Mandatory Disclosure of Third-Party Funding in International Arbitration

©acerislaw

HU Yue

I. Introduction
Recent years have seen an upsurge in the number of third-party funded cases and the number of reported cases involving issues relating to third-party funding in international arbitrations. The existence of third-party funding in international arbitration can create potential arbitrator conflict of interest. A number of factors contribute to the concern about arbitrator conflict of interest: arbitrators may take ad hoc consultancy positions with some third-party funders (TPF), the symbiotic relationship between TPF and a small group of law firms, the relationship between law firms and some arbitrators, and the general calls for transparency.
As a result of the increased concern, third-party funding has increasingly drawn the attention of arbitral institutions and national legislatures. Many arbitral institutions and national regulatory legislatures have amended their arbitration rules or national legislation to require disclosure of the existence of TPF in arbitrations. However, the issue of disclosure of a TPF is not addressed by the Chinese national arbitration law and is not universally addressed by the arbitration rules of Chinese arbitral institutions. For China to be an internationally popular arbitration seat, Chinese domestic arbitration law should be amended to address this issue. While the legislation procedures in China may take a long time, amending Chinese arbitral institutions’ arbitration rules to address this issue may mitigate the disputes caused by the lack of regulation in this area.
This article proposes that Chinese arbitral institutions should amend their arbitration rules to require systematic disclosure of the existence and identity of a TPF. Meanwhile, Chinese domestic arbitration law should be amended to mandate disclosure of the existence and identity of a TPF as a matter of course in every case. Accordingly, in this article I will: (I) explain the rationale behind a systematic disclosure of the TPF (II) outline current legislation and arbitration rules in selected jurisdictions, including China (III) discuss the issue of when, how, to what extent, and by whom should disclosure be made.

II. The Rationale of a Systematic Disclosure of  TPF
1. It is a fundamental right that parties be fully informed of all circumstances that may be relevant in their view to determine that an arbitrator is impartial and independent
It is a fundamental principle that the parties be fully informed of all circumstances that may be relevant in their view in order to assess an arbitrator’s suitability. The International Bar Association (IBA), the very first entity to address third-party funding, has recognized this principle and further explained in the IBA Guidelines on Conflicts of Interest in International Arbitration (IBA Guidelines) that “[i]t is the purpose of disclosure to allow the parties to judge whether they agree with the evaluation of the arbitrator and, if they so wish, to explore the situation further.” In its Note to Parties and Arbitral Tribunals on the Conduct of the Arbitration under the ICC Rules of Arbitration (30 Oct. 2017 version), the ICC Court gave arbitrators the following guidance:

“The parties have a legitimate interest in being fully informed of all facts or circumstances that may be relevant in their view in order to be satisfied that an arbitrator or prospective arbitrator is and remains independent and impartial or, if they so wish, to explore the matter further and/or take the initiatives contemplated by the Rules.

**Instructions for the task**
Continue the article on mandatory disclosure of third-party funding in international arbitration from the point where it stops.

**Data lines**
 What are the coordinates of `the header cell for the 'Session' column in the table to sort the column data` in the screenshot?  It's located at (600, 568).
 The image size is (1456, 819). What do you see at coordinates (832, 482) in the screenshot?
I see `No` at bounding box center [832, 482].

**Response to this exercise**
An arbitrator or prospective arbitrator must therefore disclose in his or her Statement, at the time of his or her appointment and as the arbitration is ongoing, any circumstance that might be of such a nature as to call into question his or her independence in the eyes of any of the parties or give rise to reasonable doubts as to his or her impartiality. Any doubt must be resolved in favor of disclosure.”

Third-party funding could give rise to a conflict of interest between the TPF and an arbitrator, which may destroy the arbitrator’s independence and impartiality. The President of the Center for Arbitration and Mediation of the Chamber of Commerce Brazil-Canada issued Administrative Resolution No. 18 of 20 July 2016 (Resolution 18/2016). Article 3 of that Administrative Resolution provides that “the presence of a third-party funder can raise reasonable doubt as to the impartiality or independence of the arbitrators, due to possible past or current relationship between the arbitrator and the third-party funder.” A potential conflict of interest exists where the TPF with whom the arbitrator has a relationship is supporting one of the parties to the instant arbitration. Take for example an arbitrator who is a counsel in another case requiring funding, or an arbitrator who has an ad hoc role as a consultant with the TPF. In these circumstances, the arbitrator may be biased because the award favoring or disfavoring the funded party would also affect the funder’s interests. Therefore, as a reasonable person, the parties would definitely like to know the existence of this connection and explore the situation further.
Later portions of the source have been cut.